I forwarded Monica's email to some friends, a few who knew her and her little quirks, and a few who have never met her. The I-Never-Met-Monica camp told me to run, not walk away from her. They suspect that she has issues. If only it were that simple. Her Issues have Issues. And her Issue's Issue's have pets.

The friends we share in common invited me to the next Friends-of-Monica Support Group meeting. Essentially they pointed out that behavior that is quite acceptable in other friendships are not tolerated from her. If you don't respond to Monica immediately -- and if you could respond before she sends something out, that would be optimal -- she interprets it as you are holding out for a better offer.
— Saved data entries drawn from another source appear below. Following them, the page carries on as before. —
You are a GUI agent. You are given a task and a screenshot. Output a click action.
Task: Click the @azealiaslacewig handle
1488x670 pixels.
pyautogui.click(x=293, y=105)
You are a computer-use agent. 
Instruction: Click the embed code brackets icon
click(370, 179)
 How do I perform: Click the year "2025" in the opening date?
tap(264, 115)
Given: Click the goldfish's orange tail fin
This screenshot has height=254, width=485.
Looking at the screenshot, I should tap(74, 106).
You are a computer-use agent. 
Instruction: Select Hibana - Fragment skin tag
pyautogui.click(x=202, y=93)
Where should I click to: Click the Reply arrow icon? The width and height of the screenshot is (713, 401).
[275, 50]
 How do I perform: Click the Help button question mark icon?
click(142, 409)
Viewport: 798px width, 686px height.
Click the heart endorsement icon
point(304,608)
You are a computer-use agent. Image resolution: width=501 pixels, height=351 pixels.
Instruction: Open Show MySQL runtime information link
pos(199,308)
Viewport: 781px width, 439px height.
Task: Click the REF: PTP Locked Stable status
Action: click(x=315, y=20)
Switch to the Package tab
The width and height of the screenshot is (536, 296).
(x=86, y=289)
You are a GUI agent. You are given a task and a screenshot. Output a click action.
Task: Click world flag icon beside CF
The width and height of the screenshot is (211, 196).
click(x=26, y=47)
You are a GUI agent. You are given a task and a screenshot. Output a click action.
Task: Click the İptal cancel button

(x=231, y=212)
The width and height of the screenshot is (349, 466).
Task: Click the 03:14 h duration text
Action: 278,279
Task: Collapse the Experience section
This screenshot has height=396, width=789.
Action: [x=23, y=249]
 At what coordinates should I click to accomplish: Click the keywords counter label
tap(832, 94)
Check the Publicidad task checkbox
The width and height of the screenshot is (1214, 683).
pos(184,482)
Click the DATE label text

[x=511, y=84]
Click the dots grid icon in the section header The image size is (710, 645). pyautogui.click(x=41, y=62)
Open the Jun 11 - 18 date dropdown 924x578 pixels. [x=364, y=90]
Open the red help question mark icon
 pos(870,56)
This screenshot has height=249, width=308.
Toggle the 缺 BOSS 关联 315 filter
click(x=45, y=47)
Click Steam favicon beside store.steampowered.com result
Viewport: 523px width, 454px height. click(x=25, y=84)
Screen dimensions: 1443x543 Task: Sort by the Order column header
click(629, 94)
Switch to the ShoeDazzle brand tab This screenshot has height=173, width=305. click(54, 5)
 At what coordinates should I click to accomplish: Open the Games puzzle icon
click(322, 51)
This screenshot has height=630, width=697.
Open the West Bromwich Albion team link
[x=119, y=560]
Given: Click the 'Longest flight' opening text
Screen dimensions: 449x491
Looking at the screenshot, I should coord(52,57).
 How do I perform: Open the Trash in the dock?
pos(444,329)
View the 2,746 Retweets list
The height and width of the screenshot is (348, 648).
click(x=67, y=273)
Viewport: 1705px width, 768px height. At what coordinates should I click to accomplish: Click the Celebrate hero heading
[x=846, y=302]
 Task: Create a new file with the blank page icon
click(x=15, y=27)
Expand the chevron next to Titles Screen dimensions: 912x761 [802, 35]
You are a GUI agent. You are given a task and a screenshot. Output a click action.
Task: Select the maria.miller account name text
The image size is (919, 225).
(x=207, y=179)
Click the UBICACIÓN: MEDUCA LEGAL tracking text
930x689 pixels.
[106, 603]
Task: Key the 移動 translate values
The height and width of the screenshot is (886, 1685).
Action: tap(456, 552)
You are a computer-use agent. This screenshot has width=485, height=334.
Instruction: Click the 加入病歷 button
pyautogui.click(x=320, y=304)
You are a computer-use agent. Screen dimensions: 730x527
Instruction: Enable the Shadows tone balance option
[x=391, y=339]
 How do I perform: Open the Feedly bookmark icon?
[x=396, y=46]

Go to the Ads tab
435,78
What? And miss out on a chance to spend quality time with Ms "don't see any value in my invitations". But wait, the hits just keep on comin'. Our mutual friends went on to assure me that while they understand that everyone has other friends and difficult schedules and plans are sometimes very fluid, Monica doesn't see it that way. More Monicaisms:

If you have conflicting plans and can't make something she has suggested, let her know immediately;

She would prefer you provide the details of why you can't make it;

Saying you might be able to make it is permitted, but, it always makes Monica feel like you were holding out for a better offer.

So let's review:

  • If Monica invites me to something, and I have definite plans, I have to tell her what I'm choosing over her. That will set her off.
  • If I have tentative plans that might get canceled or postponed, I can say I might be able to make it, but that will also upset her.  
Seems like I'm caught between a rock and a social challenged friend.


 The really sad news is, we created this monster. All these years of taking the path of least resistance and not calling Monica out on her behavior has given her license to act the way she does.